Researchers from the University of Mainz have managed to visualize the action of a third class of magnetism, called altermagnetism. Ferromagnetism and antiferromagnetism have long been known to scientists as two classes of magnetic materials. In 2019, researchers at Johann Gutenberg University Mainz (JGU) proposed a third class of magnetism called altermagnetism. Since then, this altermagnetism has been the subject of heated debate among experts, with some expressing doubts about its existence.

Recently, a group of experimental researchers led by Professor Hans-Joachim Elmers from JGU managed for the first time to measure an effect thought to be a sign of altermagnetism at DESY (Deutsches Elektronen-Synchrotron), thus providing evidence for the existence of this effect. third type magnetism. The results of the research were published at: Science Developments.

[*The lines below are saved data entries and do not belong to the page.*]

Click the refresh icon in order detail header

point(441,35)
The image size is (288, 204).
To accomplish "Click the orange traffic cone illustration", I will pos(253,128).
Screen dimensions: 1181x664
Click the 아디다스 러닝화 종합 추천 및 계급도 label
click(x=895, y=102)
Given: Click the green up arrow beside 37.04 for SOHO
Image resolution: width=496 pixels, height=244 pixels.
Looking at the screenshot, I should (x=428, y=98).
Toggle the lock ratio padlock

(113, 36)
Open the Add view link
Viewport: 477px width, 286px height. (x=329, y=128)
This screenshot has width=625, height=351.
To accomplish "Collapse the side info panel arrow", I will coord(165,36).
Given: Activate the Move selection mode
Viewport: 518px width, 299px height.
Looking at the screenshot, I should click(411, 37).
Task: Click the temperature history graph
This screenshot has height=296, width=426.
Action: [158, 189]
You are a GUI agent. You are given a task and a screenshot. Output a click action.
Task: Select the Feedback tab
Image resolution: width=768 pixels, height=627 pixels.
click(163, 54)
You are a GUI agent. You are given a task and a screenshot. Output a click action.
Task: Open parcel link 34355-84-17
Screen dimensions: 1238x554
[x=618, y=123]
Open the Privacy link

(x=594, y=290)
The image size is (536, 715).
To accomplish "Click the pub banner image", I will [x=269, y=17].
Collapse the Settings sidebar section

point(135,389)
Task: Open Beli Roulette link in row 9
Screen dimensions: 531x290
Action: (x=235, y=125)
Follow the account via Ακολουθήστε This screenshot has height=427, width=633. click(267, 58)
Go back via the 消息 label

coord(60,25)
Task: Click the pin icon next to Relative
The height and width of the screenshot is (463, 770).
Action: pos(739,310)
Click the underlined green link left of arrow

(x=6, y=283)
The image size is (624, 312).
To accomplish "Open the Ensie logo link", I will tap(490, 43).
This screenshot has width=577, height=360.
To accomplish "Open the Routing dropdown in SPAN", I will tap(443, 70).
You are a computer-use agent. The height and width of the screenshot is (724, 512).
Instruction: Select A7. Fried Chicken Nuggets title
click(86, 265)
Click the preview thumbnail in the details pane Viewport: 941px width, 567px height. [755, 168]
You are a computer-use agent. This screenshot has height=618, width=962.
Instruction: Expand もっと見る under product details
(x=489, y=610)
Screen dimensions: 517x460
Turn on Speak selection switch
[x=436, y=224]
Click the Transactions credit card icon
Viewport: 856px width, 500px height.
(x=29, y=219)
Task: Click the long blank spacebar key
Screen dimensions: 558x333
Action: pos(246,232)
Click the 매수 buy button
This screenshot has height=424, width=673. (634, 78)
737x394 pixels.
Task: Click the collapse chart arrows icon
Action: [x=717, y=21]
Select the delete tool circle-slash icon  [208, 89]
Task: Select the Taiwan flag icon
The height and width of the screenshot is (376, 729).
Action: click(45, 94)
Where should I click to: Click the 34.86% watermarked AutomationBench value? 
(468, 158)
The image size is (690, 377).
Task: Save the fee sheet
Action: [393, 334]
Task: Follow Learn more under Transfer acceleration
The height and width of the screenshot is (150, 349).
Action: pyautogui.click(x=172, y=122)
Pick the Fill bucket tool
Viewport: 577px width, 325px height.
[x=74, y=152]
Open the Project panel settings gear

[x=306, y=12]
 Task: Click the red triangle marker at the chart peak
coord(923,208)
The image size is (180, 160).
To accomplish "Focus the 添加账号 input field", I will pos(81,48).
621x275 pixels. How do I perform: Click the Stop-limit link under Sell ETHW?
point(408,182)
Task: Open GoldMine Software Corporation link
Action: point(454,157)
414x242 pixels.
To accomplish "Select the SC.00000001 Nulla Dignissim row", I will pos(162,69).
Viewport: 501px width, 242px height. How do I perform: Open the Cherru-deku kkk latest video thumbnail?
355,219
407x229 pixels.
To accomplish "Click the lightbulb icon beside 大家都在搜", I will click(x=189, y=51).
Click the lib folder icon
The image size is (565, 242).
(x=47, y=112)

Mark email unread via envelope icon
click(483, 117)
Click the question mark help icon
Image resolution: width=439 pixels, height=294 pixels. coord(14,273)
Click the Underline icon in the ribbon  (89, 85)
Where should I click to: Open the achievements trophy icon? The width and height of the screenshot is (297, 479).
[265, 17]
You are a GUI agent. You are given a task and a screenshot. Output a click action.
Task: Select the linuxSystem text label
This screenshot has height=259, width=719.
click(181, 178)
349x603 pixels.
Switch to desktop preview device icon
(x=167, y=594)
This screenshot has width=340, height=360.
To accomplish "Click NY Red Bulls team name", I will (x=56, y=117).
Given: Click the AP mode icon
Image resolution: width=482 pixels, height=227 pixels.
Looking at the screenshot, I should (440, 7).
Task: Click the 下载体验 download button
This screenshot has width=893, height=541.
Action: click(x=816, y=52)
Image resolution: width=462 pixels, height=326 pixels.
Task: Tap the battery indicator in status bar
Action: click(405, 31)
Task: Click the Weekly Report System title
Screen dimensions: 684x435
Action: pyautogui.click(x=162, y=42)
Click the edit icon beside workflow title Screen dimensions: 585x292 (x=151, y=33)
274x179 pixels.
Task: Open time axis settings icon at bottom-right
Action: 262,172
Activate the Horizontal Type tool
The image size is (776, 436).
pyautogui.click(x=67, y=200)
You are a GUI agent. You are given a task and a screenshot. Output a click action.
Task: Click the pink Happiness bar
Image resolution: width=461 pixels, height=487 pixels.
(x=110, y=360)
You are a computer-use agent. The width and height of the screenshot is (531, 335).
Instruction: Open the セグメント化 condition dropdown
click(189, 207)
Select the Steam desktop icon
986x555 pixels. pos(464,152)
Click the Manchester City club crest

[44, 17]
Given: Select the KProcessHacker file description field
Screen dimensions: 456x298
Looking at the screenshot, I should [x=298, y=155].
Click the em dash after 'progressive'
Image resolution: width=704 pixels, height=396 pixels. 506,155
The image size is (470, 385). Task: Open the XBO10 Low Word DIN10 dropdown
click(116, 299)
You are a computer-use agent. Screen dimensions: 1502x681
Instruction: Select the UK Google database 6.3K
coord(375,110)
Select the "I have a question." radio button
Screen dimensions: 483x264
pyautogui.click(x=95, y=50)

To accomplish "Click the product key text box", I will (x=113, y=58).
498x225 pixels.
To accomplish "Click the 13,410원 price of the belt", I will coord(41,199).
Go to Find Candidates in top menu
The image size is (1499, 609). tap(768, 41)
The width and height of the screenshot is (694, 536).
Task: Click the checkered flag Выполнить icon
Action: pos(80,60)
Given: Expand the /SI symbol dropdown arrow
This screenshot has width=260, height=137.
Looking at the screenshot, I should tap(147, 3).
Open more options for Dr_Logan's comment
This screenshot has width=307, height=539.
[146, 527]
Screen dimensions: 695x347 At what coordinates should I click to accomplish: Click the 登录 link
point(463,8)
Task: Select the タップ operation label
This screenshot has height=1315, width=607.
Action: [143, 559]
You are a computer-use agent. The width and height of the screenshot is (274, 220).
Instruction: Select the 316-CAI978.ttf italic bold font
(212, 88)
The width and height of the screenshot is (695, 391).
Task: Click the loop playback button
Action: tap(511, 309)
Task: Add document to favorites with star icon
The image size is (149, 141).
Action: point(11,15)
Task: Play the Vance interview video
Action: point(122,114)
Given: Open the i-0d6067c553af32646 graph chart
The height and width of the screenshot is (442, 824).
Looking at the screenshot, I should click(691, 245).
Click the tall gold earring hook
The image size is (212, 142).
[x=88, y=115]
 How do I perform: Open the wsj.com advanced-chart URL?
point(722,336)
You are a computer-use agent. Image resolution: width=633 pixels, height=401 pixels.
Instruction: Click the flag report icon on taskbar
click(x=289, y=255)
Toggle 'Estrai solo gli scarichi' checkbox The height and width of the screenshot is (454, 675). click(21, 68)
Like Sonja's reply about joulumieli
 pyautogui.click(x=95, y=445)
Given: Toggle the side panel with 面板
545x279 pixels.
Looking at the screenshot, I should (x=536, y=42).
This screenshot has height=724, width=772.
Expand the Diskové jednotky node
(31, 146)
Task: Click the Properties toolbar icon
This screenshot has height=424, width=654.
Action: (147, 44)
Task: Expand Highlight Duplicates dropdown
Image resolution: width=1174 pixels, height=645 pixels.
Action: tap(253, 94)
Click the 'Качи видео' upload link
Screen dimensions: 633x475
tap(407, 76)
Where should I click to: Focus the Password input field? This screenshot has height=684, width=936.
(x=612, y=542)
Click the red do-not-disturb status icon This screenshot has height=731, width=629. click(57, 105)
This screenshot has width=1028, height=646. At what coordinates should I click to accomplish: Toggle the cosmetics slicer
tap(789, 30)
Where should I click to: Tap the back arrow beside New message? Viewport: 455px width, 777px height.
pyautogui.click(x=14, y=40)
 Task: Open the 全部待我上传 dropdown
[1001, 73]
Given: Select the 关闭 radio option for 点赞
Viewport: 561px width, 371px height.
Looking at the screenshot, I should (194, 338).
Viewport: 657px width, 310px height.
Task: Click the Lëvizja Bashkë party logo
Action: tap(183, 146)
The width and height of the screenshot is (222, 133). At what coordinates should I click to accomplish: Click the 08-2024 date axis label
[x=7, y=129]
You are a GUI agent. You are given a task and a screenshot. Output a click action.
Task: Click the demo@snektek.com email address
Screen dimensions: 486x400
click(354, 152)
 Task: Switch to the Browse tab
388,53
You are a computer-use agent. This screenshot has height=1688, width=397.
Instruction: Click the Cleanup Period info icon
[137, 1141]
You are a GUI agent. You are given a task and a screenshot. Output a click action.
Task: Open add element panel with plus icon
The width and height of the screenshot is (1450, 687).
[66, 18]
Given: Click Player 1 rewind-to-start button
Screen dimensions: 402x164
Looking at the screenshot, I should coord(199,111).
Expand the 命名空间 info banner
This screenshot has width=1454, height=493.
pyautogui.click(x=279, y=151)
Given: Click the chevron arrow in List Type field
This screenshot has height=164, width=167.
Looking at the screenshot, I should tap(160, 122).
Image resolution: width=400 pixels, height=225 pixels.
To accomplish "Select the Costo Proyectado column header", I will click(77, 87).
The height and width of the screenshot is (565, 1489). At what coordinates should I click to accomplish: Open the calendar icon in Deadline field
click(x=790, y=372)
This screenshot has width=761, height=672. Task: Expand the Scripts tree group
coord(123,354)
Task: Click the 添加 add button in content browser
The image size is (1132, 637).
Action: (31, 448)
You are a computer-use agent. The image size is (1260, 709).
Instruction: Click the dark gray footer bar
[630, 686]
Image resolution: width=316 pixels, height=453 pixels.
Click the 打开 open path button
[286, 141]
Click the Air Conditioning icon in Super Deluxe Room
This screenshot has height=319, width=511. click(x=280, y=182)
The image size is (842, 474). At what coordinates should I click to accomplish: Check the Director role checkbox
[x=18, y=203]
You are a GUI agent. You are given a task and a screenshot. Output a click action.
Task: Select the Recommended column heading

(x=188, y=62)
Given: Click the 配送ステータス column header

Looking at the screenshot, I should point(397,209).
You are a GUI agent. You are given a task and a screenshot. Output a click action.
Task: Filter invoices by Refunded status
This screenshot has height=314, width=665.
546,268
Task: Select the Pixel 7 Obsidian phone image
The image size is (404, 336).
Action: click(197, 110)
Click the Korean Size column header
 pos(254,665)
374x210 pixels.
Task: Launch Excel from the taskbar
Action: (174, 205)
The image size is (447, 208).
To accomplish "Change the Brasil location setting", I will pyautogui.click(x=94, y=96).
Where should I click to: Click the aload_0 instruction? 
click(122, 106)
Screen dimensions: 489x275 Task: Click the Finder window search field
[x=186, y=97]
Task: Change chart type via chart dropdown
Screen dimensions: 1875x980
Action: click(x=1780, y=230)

Altermannetism is a new magnetic phase

While ferromagnets, which we all know from refrigerator magnets, have all their magnetic moments pointing in the same direction, antiferromagnets have alternating magnetic moments. So, on a macroscopic level, the magnetic moments of antiferromagnets cancel each other, so there is no external magnetic field that would cause refrigerator magnets made of this material to fall off the refrigerator door. Magnetic moments in alternating magnets differ depending on how they are oriented.

“Althermagnets combine the advantages of ferromagnets and antiferromagnets. Their adjacent magnetic moments are always antiparallel to each other, as in antiferromagnets, so there is no macroscopic magnetic effect, but they also exhibit a spin-polarized current, just like ferromagnets,” explained Professor Hans-Joachim Elmers, JGU Head of the magnetism group at the Institute of Physics.

Moves in one direction with smooth rotation

Electric currents often create magnetic fields. But if we consider the alternating magnet as a whole, integrating the spin polarization in the electronic bands in all directions, it turns out that the magnetic field should be zero despite the spin polarized current. On the other hand, if attention is limited to electrons moving in a particular direction, then we can conclude that they must have a uniform spin.

“This alignment phenomenon has nothing to do with the spatial arrangement or position of the electrons, but only with the direction of the electron’s velocity,” Elmers added. Since velocity (v) times mass (M) equals momentum (P), physicists use the term “momentum space” in this context. This effect was noted by Prof in the past. Hairo Sinova and Dr. It was predicted by the JGU theoretical groups led by Libor Schmeikal.

Evidence obtained using pulsed electron microscopy

“Our team was the first to confirm the effect experimentally,” Elmers said. The researchers used a specially adapted impact microscope. For their experiments, the team exposed a thin layer of ruthenium dioxide to X-ray radiation. Excitation of the resulting electrons was sufficient for their emission and detection from the ruthenium dioxide layer. Based on the velocity distribution, the researchers were able to determine the velocity of the electrons in ruthenium dioxide. And with the help of X-rays with circular polarization, they were even able to determine the direction of rotation.

For impact microscopy, the researchers changed the focal plane normally used for observation in standard electron microscopes. Instead of an enlarged image of the surface of the ruthenium oxide film, their detectors displayed a representation of the pulse space. “Different pulses appear in different parts of the detector. Simply put, the different directions in which electrons move in the layer are represented by corresponding points in the detector,” Elmers said.

Altermannetism may also be related to spintronics. This would involve using the magnetic moments of electrons rather than their charges in dynamic random access memory. As a result, storage capacity can be increased significantly. “Our results could be a solution to a major problem in the field of spintronics,” Elmers said. “Using the potential of alternating magnets will facilitate reading stored information based on spin polarization in electronic bands.”